CARDIFF, LA DENSIDAD AÉREA
Nadie habla de ellas. Cardiff está lleno de arcadas, de calles de cristal de la época victoriana. La gente se metía en ellas para comprar pero también para tomar cerveza en pubs mágicos y hablar de literatura.
Es una ciudad llena de secretos. También hay muchos túneles y hay calles que antes eran canales. En ella hay casas deliciosas como la de Norman y Keith. Con sus mesas cubiertas de visillos, su cerámica exquisita, sus espejos Arnolfini. Con su entrada sombreada de setos, sus lamparitas sinuosas, sus molduras en los techos.
Es la capital de Gales, pero nadie habla de ella. No quiere convertirse en industria para turistas, en objeto de consumo para masas. No coquetea con ellas, mantiene su personalidad y su fuerza. Puedes charlar con ella, no consumirla como una hamburguesa turística. Es una chica con carácter, no una prostituta. Llegamos a ella los que amamos Gales, que tampoco se publicita, y vamos detrás de Dylan Thomas.
Está el castillo, con su congreso de animales de piedra y su fiesta en lo alto. Esta el ayuntamiento con su torre del tiempo. Esta el Museo de Gales con sus dinosaurios danzantes y la lluvia de Van Gogh. Está la calle de la Reina con su tiovivo con globos. Está la Marina con su aduana espigada y su iglesia noruega como un lápiz.
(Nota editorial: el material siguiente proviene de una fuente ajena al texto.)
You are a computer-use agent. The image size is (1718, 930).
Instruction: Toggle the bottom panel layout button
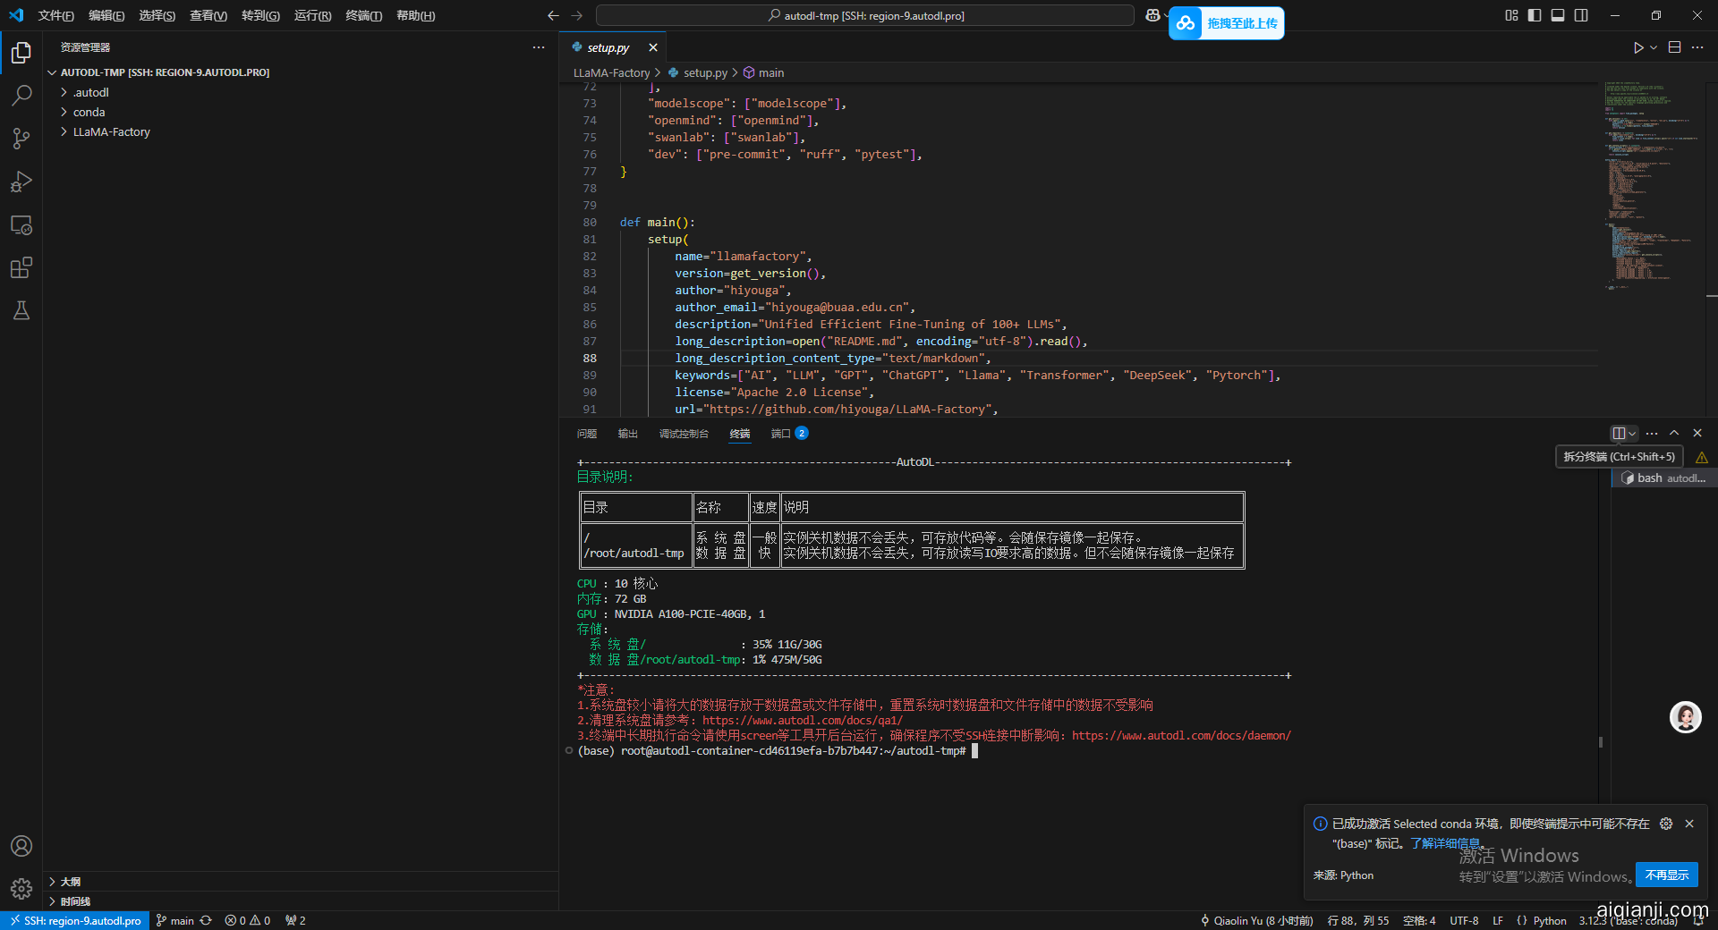coord(1558,15)
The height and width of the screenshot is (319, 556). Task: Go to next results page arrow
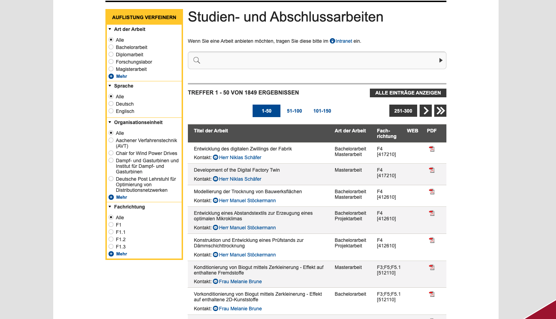pos(426,111)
Está el antiguo barrio de marinos de Bute.
Pero sobre todo están sus arcadas. Uno se mete en ellas y se convierte en otra cosa. Se convierte en un fantasma denso, en alguien con cosas que contar. Uno puede soltar magias en los pubs, pasear bajo los techos de cristal.
En eso se parece a París. Porque llovía mucho las personas querían estar a gusto charlando o comprando. Rebuscando objetos con alma. Como hace el protagonista de “La piel de zapa” de Balzac cuando encuentra su piel metafísica.
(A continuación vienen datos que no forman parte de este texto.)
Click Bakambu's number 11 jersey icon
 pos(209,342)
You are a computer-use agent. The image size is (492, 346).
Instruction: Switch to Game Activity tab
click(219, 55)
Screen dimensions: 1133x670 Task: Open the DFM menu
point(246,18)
Charlamos con un hombre maduro en un pub. Dice que no habla la lengua celta, pero que ama a Gales tanto como aquellos que lo hacen. Corren las cervezas de Gales, fuertes y ásperas. Todo mucho más barato que en Londres.
Las principales avenidas del centro están conectadas por arcadas. Y así uno tiene la intimidad del pasaje y la ligereza de la arcada. La luz entra de todos modos, pero uno puede caminar con calma.
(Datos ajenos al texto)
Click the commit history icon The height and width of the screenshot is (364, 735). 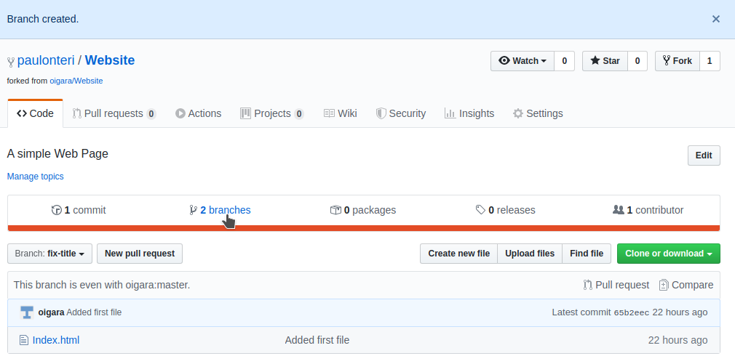[57, 210]
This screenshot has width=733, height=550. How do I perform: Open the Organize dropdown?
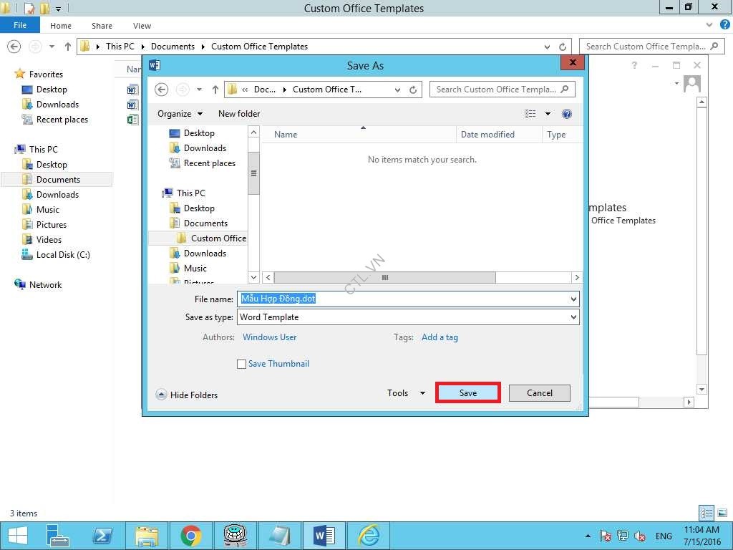tap(180, 113)
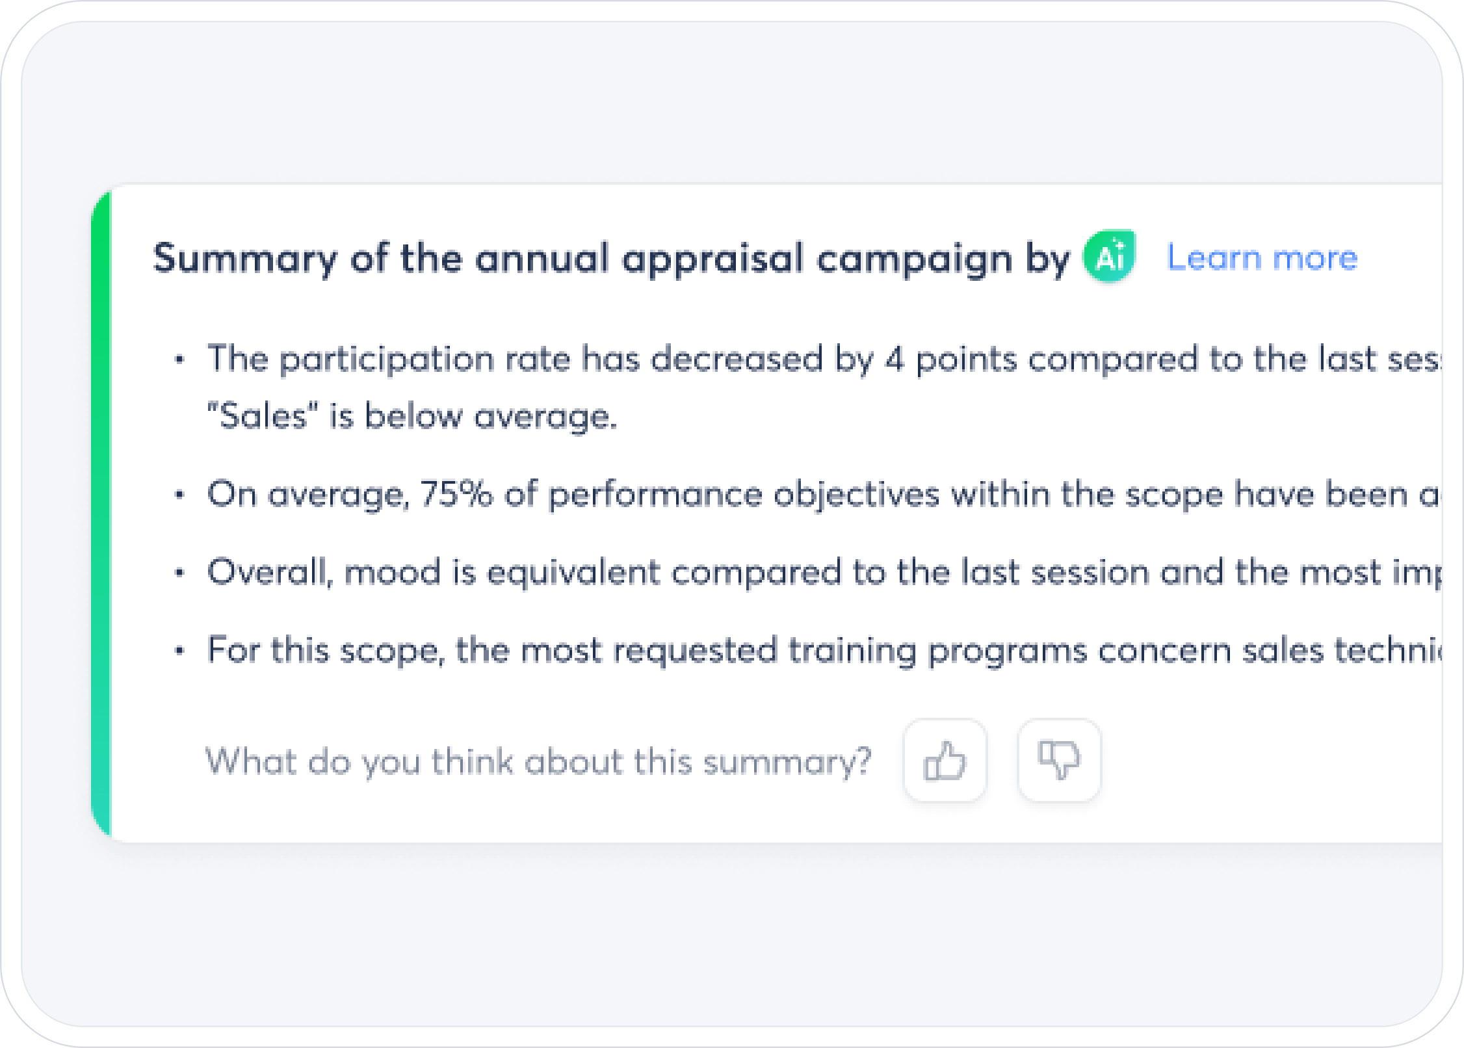The height and width of the screenshot is (1048, 1464).
Task: Click the bullet dot before 'On average'
Action: (x=180, y=495)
Pocos conocen ese encanto intenso de Cardif, esa densidad aérea. Pocos conocen a Cardiff y sin embargo es una chica encantadora. De esas que no gritan al mundo pero descubres charlando en un pub. Como toda Gales. Mantiene una elegancia increíble pero no llama de manera estridente. A ella no van multitudes de turistas, solo amantes o hijos, como decía H.D. Lawrence.
Nosotros vivíamos en la calle Catedral. No he visto calle más elegante. Se suceden como hermanas las casas con los vestíbulos salientes. Con sus cortinas delicadas detrás de las ventanas. Se reúnen de dos en dos, hay dos arcos que dan entrada a dos casas Eso le da una musicalidad intensa Y te dirigen hacia la catedral medieval de Llandaff, en las afueras, que no visitamos.
Y al lado está el parque Sofía. Y en sus esquinas las posadas campesinas, los pubs con infinidad de espacios. Los jardines donde se colocan las mesas. Cardiff es una especie de fiesta, sin aspavientos. Una fiesta de celtas que se conocen a sí mismos.
Uno empieza a amar Gales al llegar a Cardiff. No tiene la fama apabullante de Escocia. Más bien nadie habla de ella, ni siquiera hay guías de ella. Yo tuve que ir con unas fotocopias. Ojalá siga así, que no la machaquen hordas de turistas y pongan los precios por las nubes. Que no la manoseen y la prostituyan.
Nos íbamos de ella y se destacaban las casas esbeltas dándonos nostalgia. Se nos metían en los ojos, nos decían: no te vayas.